[GIVEN TEXT]
"""
After terrorizing banks and store owners in Texas, Oklahoma, New Mexico, and Louisiana, the couples finally tried to settle down in another apartment near Platte City, Missouri. The local authorities got word of the couples living there, and the police totally surrounded them. A fierce gun battle erupted with pistols, automatic rifles, machine guns, etc. Buck was hit by gun fire through the head, but was still conscious. A few more officers were killed as Bonnie and Clyde along with Buck, Blanche, and W.D. Jones escaped. Blanche was also injured in the gun battle as shards of glass got lodged in her eyes. After four days, the couples thought they had escaped, but were quickly surrounded again. Bonnie, Clyde and Jones escaped this time, but left Buck and Blanche behind as authorities arrested Blache and took Buck to a hospital. Buck later died from his injuries and Blanche was sent to prison for 10 years (Biography).
After nursing a few injuries, the couple set out again, continuing to rob banks and terrorizing people wherever they went. W.D. Jones left Bonnie and Clyde, shortly there after, he was captured by police and claimed that he was an unwilling participant in the crime spree. By January of 1934, Bonnie and Clyde set out to free their friend, Ray Hamilton from prison. In the process, Clyde and Hamilton wounded a prison guard and killed another. Four other inmates also escaped; one of those inmates was a man named Henry methphen, but helping Methphen would prove to be a critical mistake by Bonnie and Clyde.
"""
[LIST OF TASKS]
1. Summarize the text about Bonnie and Clyde in two sentences.
2. According to the text about Bonnie and Clyde, how long was Blanche's prison sentence?
3. Carry the text about Bonnie and Clyde forward from the point where it stops.
The items that follow have no connection to the text about Bonnie and Clyde.

[DATASET ENTRIES]
"""
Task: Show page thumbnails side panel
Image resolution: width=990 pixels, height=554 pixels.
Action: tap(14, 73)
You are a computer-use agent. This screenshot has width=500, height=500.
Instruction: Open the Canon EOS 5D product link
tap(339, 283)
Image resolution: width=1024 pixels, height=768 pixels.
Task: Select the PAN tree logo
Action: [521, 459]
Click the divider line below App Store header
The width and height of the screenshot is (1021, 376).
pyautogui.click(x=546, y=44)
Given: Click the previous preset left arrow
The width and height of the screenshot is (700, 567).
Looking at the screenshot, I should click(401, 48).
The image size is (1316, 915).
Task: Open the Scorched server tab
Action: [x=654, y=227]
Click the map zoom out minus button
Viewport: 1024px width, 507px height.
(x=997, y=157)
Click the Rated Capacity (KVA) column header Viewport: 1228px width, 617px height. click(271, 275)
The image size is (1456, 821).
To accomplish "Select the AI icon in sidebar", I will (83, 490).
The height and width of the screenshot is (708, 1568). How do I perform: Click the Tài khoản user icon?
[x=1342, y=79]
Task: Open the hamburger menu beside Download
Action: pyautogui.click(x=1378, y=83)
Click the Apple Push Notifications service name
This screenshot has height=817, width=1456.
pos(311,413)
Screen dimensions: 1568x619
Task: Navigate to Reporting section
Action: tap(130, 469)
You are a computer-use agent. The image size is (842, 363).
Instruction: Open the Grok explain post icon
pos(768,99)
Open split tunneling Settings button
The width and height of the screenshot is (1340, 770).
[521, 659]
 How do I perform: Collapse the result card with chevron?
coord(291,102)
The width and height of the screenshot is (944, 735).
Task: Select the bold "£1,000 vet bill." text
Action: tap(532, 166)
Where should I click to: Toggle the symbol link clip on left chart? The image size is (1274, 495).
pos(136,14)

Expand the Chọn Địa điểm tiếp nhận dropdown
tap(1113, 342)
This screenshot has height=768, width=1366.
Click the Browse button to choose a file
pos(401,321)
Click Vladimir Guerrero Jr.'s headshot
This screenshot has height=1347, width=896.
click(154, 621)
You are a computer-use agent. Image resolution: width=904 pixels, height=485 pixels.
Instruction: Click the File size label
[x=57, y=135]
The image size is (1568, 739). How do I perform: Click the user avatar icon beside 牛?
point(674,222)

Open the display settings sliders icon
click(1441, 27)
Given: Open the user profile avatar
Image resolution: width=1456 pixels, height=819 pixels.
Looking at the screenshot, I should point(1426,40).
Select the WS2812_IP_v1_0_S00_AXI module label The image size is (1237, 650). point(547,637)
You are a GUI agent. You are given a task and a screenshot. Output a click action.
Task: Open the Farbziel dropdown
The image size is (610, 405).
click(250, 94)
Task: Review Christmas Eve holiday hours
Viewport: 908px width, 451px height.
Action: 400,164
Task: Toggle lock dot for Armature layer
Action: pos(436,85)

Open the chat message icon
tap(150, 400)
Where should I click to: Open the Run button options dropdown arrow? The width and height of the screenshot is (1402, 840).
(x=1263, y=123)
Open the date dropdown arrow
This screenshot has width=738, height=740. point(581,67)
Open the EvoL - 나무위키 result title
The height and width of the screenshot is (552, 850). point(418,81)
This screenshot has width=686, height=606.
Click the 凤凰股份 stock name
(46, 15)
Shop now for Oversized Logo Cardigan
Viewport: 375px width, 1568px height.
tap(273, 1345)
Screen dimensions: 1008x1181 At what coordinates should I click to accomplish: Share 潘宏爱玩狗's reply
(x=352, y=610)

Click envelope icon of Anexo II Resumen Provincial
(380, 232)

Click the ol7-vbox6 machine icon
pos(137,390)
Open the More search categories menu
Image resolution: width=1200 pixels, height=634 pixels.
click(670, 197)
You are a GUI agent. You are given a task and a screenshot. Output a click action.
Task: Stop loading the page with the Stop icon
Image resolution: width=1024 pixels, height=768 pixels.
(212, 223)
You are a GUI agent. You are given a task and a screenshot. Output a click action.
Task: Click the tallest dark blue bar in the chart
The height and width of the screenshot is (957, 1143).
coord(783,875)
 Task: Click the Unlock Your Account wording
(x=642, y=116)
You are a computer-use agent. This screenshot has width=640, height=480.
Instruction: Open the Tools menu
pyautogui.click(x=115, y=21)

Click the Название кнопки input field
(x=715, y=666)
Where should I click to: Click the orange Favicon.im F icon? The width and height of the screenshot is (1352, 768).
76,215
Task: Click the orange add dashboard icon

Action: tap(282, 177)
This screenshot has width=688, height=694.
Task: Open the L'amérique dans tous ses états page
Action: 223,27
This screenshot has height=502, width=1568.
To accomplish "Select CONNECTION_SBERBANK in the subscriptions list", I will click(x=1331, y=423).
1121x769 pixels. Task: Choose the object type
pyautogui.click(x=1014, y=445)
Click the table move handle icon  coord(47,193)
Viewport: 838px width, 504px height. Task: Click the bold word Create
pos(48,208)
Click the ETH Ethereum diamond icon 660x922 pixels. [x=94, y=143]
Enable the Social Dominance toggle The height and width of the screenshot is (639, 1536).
"""
[WRITTEN ANSWERS]
1. After a gun battle near Platte City, Missouri, in which Buck was shot through the head and Blanche was injured, the group escaped but was surrounded again four days later, when Buck and Blanche were left behind. Buck later died and Blanche was sent to prison for 10 years, and after W.D. Jones left and was captured, Bonnie and Clyde freed Ray Hamilton from prison in January 1934, when a guard was wounded, another was killed, and four other inmates escaped.

2. 10 years

3.
Bonnie and Clyde's last two murders were two state highway patrol officers. These murders outraged the public and lawman vowed to catch the murderous pair. On the morning of May 23, 1934, Bonnie and Clyde were driving down an old country road in Louisiana close to Henry Methphen's father's home. Henry Methphen's father betrayed the pair. Texas rangers waited in the bushes for Bonnie and Clyde; it was a well-organized ambush. Frank Hamer lead in the planned attack. As Bonnie and Clyde drove up to help Methphen's father, the rangers open fired on the couple, killing them instantly with gun fire. They died as they lived...by the gun.
Even though they were buried in separate cemeteries, Bonnie and Clyde's relationship remains embedded in history forever. These notorious murderers knew they were going to be either caught or killed one day, but it did not tear their relationship apart. Their infamous crimes live on in American history.



Works Cited

"Biography Presents Bonnie and Clyde." Biography.
A&E, New York. 28 Feb. 1998.
"Biography Presents Bonnie and Clyde." Interview with Dr.
Paul A. Hutton. Biography. A&E, New York. 28 Feb. 1998.
Geringer, Joseph. "Bonnie and Clyde: Romeo and Juliet in a
Getaway Car." Crime Library. 26 Jan. 2004.
Redinger, Matthew A. "Bonnie and Clyde." Microsoft Encarta
Encyclopedia 99. CD-ROM. 1993-1998 Microsoft Corporation.